>>>>
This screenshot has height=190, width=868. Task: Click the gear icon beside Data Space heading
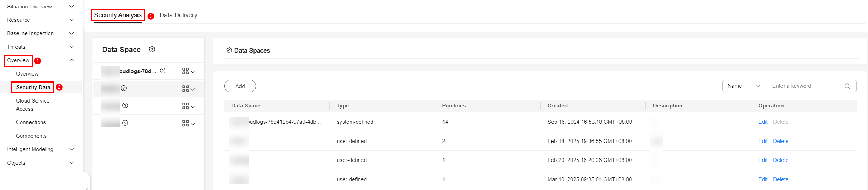152,50
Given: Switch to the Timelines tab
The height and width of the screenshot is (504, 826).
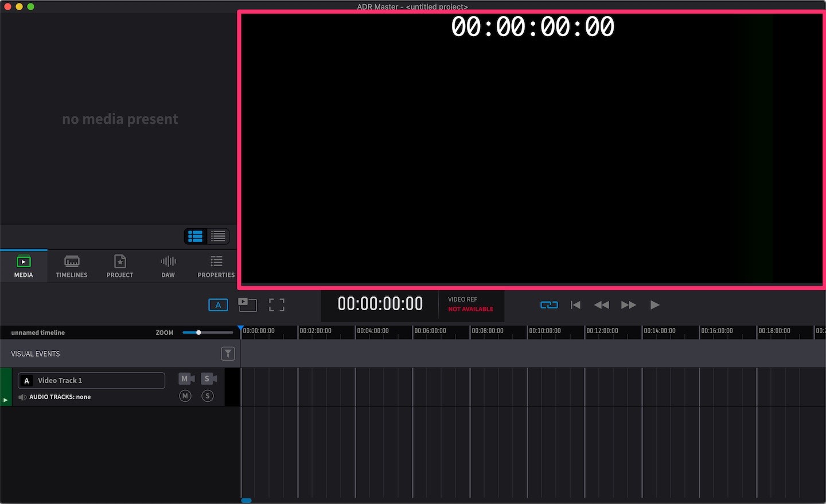Looking at the screenshot, I should point(72,267).
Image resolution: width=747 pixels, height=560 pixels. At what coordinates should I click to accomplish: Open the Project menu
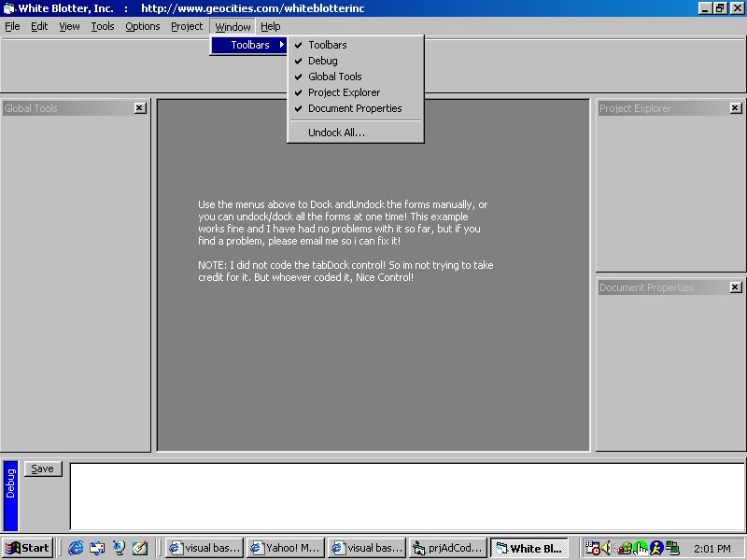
<<<<
A word-for-word restatement of all the lines above is needed, with the pictures omitted.

**Written solution**.
This screenshot has height=190, width=868. Task: Click the gear icon beside Data Space heading
152,50
Given: Switch to the Timelines tab
The height and width of the screenshot is (504, 826).
Looking at the screenshot, I should point(72,267).
Image resolution: width=747 pixels, height=560 pixels. At what coordinates should I click to accomplish: Open the Project menu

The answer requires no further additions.